Conversely, neutrophils (MCPCOUNTER) (Spearman r = −0.278, p = 8.45e-06), and endothelial cells (MCPCOUNTER, EPIC) (Spearman r = −0.309, p = 6.43e-07 and Spearman r = −0.206, p = 1.07e-03, respectively) were significantly negatively correlated with WFDC2 levels, however the correlations were overall weak (Fig. 5A–F). The putative reduction of endothelial cells in WFDC2-high tumors could reflect hypoxia-induced increases in WFDC2 levels, as has been reported to occur during renal fibrosis and in gastric cancer [26, 27].

Fig. 5
figure 5

WFDC2 levels influence immune cell infiltration. TIMER 2.0 was used to determine the relationship between immune cell infiltration and WFDC2 transcripts per million (TPM) in TCGA-OV dataset. Purity correction was performed for all analyses (A). Significantly correlated immune subsets using the indicated algorithm (TIMER, XCELL, MCPCOUNTER, or EPIC) are shown in BF

Comparison of TCGA data with DepMap ovarian cancer cell line data

We next went on to compare DepMap Cancer Cell Line Encyclopedia (CCLE) cell line expression data at https://depmap.org/portal/ (Table S5). First, we analyzed SLPI and PI3 (elafin) correlation data for 24 HGSOC cell lines. We found these genes to be strongly and significantly correlated with WFDC2, confirming their relationship with WFDC2 (Fig. 6A, B). Next, we stratified the cell lines according to median WFDC2 transcripts per million (TPM) and then analyzed the gene expression of the top five low- and top five high-WFDC2 expressing cell lines using iDEP.94 k-means clustering [28]. PCA revealed a good clustering of low- versus high-WFDC2 cell lines (Fig. 6C). Next, we performed k-means clustering using the top 500 most variable genes (Fig. 6D, Table S6). Gene ontology analysis of the resulting clusters revealed that the genes associated with low-WFDC2 were enriched for categories including extracellular matrix, cell-substrate adhesion, and angiogenesis, which matched the enriched categories we found in our TCGA analysis (Fig. 6E, Table S7). When examining the genes associated with high-WFDC2, we found the enriched categories were involved in epidermis development, epithelial cell proliferation, and negative regulation of peptidase activity (Fig. 6F, Table S8). These results are not entirely unexpected, since HE4 is a protease inhibitor with a known role in promoting proliferation [3]; however, these categories differ from enriched categories in our TCGA analysis. It is possible these differences are related to the lack of tumor microenvironment interactions and hypoxia in the cell lines that are present in ovarian tumors.

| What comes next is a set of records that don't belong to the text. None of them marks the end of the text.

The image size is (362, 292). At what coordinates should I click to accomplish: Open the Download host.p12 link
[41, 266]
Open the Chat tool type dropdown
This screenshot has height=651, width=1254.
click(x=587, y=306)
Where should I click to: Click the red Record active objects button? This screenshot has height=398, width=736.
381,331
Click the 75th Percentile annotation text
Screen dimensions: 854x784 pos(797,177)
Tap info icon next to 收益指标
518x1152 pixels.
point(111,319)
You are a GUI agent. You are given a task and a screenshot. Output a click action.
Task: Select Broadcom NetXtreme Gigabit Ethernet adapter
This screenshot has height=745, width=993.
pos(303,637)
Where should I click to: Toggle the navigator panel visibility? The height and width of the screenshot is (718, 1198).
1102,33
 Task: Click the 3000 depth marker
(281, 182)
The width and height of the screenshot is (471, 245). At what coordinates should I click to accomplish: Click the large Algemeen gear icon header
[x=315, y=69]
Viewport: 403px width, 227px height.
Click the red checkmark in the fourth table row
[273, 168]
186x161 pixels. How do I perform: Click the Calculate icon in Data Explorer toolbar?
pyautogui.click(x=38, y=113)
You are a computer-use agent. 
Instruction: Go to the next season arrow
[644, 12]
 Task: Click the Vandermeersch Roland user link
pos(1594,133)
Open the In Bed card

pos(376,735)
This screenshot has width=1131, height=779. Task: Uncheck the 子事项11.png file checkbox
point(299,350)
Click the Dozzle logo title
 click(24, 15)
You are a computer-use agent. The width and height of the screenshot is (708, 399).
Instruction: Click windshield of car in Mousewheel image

Overall, these results confirm the role of HE4 in regulating extracellular matrix functions, but suggest it may also have additional effects in an in vivo context versus in vitro.

Fig. 6
figure 6

Comparison of TCGA data with DepMap ovarian cancer cell line data. A, B Pearson correlation of SLPI and PI3 (elafin) with WFDC2 TPMs in DepMap HGSOC cell lines. C Principal component analysis (PCA) of the top five low- and high-WFDC2 expressing HGSOC cell lines. D Two k-means clustering analysis of the top five low- and high-WFDC2 expressing cell lines, using the 500 most variable genes. E Gene ontology analysis was performed for Cluster B genes (genes associated with low-WFDC2 in DepMap HGSOC cell lines), revealing enrichment in categories related to extracellular matrix and adhesion. Number of genes in each category (“Count”) are indicated by circle size, while adjusted p-value (“p.adjust”) is indicated by color. F Gene ontology analysis was performed for k-means cluster A genes (genes associated with high-WFDC2 in DepMap HGSOC cell lines), revealing enrichment in categories related to epidermis development, proliferation, and peptidase activity. Number of genes in each category (“Count”) are indicated by circle size, while adjusted p-value (“p.adjust”) is indicated by color

Discussion

In this analysis, we identified SLPI as the gene most prominently correlated with WFDC2. In differential gene expression analysis, it was also among the top five genes with significantly higher levels in HGSOC samples with high-WFDC2 levels. SLPI and HE4 are both WFDC proteins with reported anti-protease functions [11]. While HE4 has been extensively studied as a biomarker and for its tumor promoting functions, SLPI has received overall less attention. Our results confirmed that SLPI is a prognostic factor in ovarian cancer, with its transcript levels showing better prognostication than WFDC2. We also determined that SLPI is broadly correlated with WFDC2 across cancer types, suggesting that these two genes are frequently co-regulated. One unanswered question regarding the functions of SLPI and HE4 is whether they possess redundant anti-protease functions or if their functions are unique. Supporting their potential unique roles is one study showing their co-expression in similar tissues of the respiratory tract, but divergent subcellular localizations [10]. The question of these two proteins’ overlapping versus divergent functions will be important to answer if either protein were to be targeted therapeutically.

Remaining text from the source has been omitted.